Pour le président français François Hollande, selon qui les bases d'un accord sont aujourd'hui réunies, le travail qui reste à accomplir consiste à mesurer, en terme de recettes et de croissance, l'impact des mesures annoncées par Athènes et de voir quelles réformes structurelles peuvent être ajoutées aux mesures fiscales et budgétaires envisagées. Les propositions de la Grèce vont dans le sens des exigences de ses créanciers puisqu'Athènes propose de porter progressivement l'âge de la retraite à 67 ans, de réduire les opportunités de départ anticipé et d'accepter un taux normal de TVA de 23% en limitant la portée des taux réduits .

Le Premier ministre grec Alexis Tsipras, élu en janvier sur la promesse de mettre fin à cinq ans d'austérité, aurait tenu bon sur le non-relèvement de la TVA sur l'électricité ou le maintien des règles protégeant les salariés sur le marché du travail. Il a estimé à l'issue du sommet extraordinaire que la balle était dans le camp des créanciers. "Nous souhaitons une solution globale et viable qui sera suivie d'un ensemble de mesures fort sur la croissance et permettra dans le même temps de rendre viable l'économie grecque", a dit le chef du parti de gauche Syriza.

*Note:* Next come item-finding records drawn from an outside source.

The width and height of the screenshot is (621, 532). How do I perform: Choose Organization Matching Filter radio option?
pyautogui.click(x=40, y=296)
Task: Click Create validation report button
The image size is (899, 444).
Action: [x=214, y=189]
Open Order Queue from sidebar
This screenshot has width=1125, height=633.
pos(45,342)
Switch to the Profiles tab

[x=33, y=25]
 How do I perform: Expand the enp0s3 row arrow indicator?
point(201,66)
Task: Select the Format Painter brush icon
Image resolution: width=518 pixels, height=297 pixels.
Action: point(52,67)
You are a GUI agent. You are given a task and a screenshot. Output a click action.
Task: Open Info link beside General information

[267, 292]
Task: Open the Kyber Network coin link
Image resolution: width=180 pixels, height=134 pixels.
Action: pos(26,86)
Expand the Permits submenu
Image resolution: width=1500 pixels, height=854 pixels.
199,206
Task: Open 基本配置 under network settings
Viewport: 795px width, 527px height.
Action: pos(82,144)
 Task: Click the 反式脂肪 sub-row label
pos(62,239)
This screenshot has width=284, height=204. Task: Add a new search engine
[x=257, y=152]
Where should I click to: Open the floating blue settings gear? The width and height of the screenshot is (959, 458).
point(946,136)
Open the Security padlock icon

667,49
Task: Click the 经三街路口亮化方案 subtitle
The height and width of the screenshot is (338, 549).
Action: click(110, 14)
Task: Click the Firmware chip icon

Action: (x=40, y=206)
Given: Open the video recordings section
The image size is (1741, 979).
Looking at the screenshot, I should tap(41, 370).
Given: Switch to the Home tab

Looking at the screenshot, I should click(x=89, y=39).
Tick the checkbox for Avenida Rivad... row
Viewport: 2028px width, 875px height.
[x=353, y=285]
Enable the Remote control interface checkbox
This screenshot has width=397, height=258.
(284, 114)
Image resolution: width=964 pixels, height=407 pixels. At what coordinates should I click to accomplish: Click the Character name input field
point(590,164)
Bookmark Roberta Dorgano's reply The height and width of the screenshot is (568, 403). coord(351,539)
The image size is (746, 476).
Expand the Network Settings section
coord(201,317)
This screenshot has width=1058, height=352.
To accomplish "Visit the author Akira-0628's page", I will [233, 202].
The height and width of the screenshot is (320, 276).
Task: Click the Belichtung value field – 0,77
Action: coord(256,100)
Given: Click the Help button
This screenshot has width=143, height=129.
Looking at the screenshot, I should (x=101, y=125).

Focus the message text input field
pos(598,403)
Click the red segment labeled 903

Jean-Claude Juncker a déclaré qu'un programme de relance de la croissance de 35 milliards d'euros étalé jusqu'à 2020 avait été proposé à Athènes . Plusieurs voix ont cependant tempéré l'optimisme ambiant dans la journée. Le ministre allemand des Finances, Wolfgang Schäuble s'est montré le plus négatif, déclarant n'avoir rien vu de réellement nouveau de la part des Grecs.